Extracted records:
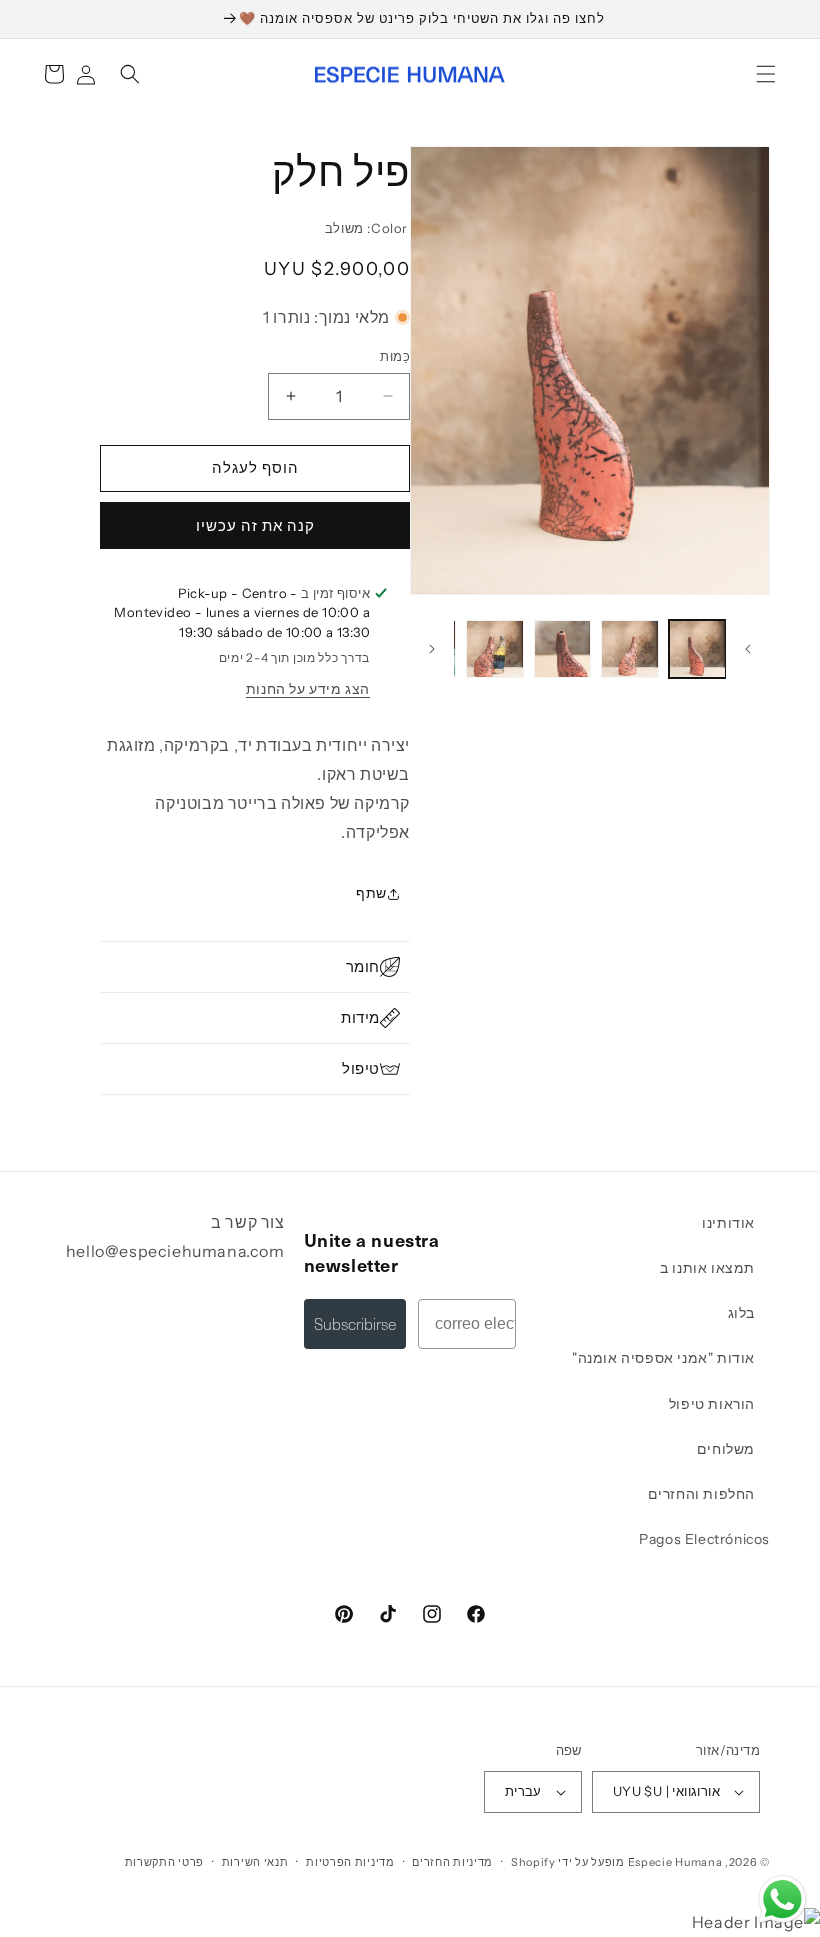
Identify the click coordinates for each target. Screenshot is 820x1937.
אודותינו (728, 1223)
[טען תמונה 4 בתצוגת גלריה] (495, 649)
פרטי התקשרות (164, 1862)
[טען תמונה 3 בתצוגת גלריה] (563, 649)
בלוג (741, 1313)
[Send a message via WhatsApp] (782, 1899)
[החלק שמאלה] (748, 649)
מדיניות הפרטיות (350, 1862)
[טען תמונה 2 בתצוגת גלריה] (630, 649)
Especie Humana (675, 1862)
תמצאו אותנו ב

→ WHAT TO DO
The data is to be returned exactly as it stands, pictures aside.

→ REPLY TO THE EXERCISE
Identify the click coordinates for each target. Screenshot is 820x1937.
אודותינו (728, 1223)
[טען תמונה 4 בתצוגת גלריה] (495, 649)
פרטי התקשרות (164, 1862)
[טען תמונה 3 בתצוגת גלריה] (563, 649)
בלוג (741, 1313)
[Send a message via WhatsApp] (782, 1899)
[החלק שמאלה] (748, 649)
מדיניות הפרטיות (350, 1862)
[טען תמונה 2 בתצוגת גלריה] (630, 649)
Especie Humana (675, 1862)
תמצאו אותנו ב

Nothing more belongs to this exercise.